* [YOUR OBJECTIVE] When a line below contains the string "Focus", show that line.

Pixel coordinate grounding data
******
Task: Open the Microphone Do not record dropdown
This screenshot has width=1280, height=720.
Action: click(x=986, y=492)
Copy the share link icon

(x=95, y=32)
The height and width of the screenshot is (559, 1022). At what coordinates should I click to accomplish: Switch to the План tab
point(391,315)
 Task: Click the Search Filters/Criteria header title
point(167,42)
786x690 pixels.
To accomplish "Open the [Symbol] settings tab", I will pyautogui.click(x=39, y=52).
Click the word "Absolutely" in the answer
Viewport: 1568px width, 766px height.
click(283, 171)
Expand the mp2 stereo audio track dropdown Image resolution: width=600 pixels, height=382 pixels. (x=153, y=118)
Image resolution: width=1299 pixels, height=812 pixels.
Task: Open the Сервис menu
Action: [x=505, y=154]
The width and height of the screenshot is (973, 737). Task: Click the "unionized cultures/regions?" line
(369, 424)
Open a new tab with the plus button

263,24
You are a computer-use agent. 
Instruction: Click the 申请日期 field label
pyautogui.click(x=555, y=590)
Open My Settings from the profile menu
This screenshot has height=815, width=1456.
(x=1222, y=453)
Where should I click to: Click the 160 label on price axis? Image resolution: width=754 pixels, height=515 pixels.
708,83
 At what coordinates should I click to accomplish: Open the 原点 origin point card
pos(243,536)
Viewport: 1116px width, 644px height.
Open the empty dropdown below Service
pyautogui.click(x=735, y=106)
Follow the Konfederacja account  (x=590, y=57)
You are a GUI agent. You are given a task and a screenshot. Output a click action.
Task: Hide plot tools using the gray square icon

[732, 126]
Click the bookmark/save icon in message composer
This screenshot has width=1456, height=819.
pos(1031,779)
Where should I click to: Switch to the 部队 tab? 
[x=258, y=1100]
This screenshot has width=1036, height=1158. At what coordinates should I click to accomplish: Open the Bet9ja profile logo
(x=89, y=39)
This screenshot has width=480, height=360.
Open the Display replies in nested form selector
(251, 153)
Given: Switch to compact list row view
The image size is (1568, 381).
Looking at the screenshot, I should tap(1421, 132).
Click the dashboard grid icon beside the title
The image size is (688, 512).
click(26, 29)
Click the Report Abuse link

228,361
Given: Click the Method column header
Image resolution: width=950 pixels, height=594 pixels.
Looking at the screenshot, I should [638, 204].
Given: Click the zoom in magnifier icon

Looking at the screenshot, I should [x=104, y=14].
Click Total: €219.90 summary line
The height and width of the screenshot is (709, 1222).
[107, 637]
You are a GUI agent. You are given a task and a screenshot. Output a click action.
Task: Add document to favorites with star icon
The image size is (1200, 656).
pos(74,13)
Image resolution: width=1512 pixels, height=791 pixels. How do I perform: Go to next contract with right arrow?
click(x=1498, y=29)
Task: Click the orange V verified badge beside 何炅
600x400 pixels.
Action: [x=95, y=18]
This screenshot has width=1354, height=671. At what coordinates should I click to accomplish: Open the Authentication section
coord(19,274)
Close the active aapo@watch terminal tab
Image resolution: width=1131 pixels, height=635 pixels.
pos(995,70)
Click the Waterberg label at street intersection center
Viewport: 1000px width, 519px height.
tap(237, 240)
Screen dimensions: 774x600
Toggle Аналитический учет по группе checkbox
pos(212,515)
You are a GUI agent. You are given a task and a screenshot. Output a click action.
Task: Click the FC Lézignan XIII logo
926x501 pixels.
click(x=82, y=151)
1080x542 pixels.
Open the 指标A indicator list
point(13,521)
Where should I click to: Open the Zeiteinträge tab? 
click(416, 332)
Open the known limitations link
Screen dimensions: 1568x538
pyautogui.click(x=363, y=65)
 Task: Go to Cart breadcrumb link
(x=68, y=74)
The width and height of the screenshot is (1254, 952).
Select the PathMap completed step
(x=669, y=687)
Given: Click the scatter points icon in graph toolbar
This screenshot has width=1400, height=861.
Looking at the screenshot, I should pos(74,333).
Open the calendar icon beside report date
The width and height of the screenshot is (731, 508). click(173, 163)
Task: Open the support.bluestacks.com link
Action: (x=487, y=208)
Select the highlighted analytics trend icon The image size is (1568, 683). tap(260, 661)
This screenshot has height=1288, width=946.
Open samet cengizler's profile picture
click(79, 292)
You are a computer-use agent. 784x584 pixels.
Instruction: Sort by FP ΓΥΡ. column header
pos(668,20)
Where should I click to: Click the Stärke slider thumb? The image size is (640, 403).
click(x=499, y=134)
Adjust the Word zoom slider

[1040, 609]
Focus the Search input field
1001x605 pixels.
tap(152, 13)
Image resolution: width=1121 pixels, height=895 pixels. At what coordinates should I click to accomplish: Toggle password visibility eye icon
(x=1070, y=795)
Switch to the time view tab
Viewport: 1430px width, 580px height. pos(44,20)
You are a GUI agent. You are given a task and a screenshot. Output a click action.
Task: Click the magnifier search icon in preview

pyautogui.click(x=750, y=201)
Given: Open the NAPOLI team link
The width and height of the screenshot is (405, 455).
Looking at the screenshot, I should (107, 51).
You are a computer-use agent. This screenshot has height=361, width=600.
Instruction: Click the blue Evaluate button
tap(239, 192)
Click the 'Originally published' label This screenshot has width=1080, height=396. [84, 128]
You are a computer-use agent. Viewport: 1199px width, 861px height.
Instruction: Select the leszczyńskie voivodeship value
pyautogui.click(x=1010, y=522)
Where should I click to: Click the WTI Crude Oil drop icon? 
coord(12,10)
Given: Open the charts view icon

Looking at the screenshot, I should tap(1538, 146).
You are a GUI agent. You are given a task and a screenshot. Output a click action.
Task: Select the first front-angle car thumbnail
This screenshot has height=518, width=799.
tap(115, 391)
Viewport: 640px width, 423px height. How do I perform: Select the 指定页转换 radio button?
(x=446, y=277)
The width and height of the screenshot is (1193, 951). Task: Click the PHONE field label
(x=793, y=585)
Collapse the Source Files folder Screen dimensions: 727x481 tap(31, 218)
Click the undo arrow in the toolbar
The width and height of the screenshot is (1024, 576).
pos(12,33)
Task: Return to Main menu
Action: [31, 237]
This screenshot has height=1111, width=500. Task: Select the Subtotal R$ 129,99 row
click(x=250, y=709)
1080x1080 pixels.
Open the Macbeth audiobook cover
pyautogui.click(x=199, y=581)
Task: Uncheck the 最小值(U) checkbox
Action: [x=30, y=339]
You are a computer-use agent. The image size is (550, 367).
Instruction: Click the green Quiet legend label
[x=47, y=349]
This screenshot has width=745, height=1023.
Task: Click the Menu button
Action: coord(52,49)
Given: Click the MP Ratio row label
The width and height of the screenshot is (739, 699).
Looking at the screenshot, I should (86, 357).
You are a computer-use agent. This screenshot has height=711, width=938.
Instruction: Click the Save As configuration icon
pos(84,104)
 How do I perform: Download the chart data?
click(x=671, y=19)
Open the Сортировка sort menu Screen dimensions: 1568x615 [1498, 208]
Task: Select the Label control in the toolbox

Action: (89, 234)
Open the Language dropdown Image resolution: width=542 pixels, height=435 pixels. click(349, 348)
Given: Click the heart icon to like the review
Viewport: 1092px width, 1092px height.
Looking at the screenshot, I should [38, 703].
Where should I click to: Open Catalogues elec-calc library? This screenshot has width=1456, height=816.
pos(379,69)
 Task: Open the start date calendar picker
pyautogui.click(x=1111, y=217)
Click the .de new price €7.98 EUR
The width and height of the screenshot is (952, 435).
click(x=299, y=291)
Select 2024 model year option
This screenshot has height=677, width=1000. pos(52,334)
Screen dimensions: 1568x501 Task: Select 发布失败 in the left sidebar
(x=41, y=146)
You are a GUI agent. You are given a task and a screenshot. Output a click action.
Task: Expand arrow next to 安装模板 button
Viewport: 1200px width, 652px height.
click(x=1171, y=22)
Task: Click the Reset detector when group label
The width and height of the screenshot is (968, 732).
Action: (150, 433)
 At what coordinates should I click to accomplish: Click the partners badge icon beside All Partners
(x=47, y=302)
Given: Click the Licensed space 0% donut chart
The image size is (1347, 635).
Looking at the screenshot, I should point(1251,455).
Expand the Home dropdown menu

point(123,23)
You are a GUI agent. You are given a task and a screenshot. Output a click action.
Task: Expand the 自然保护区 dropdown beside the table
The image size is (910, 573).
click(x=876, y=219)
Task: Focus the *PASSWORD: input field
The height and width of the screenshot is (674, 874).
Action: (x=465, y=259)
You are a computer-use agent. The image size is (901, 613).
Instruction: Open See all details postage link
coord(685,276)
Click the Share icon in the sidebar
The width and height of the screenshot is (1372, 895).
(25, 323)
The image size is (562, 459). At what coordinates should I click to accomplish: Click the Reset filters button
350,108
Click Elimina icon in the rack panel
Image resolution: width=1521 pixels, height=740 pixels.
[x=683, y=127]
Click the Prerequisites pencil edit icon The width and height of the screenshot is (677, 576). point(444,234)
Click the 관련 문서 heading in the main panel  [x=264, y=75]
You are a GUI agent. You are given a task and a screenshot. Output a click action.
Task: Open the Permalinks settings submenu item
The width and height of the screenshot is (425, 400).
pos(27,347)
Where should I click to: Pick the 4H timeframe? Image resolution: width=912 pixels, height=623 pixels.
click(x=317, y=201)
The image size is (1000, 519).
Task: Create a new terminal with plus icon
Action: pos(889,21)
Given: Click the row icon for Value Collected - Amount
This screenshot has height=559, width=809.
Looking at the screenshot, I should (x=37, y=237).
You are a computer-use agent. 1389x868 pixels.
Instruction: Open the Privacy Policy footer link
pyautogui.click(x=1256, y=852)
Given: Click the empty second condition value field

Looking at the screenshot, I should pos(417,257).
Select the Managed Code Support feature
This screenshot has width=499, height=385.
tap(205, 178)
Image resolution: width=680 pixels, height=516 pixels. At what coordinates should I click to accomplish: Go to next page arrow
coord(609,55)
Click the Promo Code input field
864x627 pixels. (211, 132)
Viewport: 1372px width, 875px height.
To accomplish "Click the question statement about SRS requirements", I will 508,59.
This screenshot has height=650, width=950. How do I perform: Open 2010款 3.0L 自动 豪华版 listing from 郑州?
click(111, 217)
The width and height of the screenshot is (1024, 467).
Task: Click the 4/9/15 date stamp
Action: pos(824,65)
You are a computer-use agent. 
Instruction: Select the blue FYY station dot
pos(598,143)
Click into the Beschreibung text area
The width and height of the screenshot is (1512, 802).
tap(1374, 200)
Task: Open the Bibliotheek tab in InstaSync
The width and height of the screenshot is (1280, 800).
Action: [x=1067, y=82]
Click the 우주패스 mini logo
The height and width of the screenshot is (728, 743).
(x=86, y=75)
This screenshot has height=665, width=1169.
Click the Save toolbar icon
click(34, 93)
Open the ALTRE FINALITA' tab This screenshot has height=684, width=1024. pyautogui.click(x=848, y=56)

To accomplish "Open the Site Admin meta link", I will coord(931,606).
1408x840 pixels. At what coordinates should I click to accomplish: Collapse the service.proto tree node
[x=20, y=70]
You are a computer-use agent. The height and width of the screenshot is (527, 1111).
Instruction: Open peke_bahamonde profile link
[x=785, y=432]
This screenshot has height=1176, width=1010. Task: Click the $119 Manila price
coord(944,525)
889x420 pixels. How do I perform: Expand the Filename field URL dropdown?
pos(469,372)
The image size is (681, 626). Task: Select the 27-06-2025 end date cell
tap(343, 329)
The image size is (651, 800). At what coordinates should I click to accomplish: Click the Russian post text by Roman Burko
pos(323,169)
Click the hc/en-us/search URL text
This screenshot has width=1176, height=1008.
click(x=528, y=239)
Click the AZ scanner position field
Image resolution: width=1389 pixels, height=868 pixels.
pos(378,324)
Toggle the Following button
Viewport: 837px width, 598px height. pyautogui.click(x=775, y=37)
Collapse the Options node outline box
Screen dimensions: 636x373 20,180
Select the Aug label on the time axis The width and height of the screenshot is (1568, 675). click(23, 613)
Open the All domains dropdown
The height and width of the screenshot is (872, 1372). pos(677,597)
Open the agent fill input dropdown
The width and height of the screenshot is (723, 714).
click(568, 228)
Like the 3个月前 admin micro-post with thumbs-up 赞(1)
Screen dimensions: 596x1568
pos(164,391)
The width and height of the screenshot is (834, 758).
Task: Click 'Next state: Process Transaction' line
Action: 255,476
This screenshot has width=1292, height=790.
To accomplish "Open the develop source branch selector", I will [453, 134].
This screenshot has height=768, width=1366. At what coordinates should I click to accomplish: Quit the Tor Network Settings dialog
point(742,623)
******
* [PROBLEM SOLUTION]
Focus the Search input field
Task: Focus the *PASSWORD: input field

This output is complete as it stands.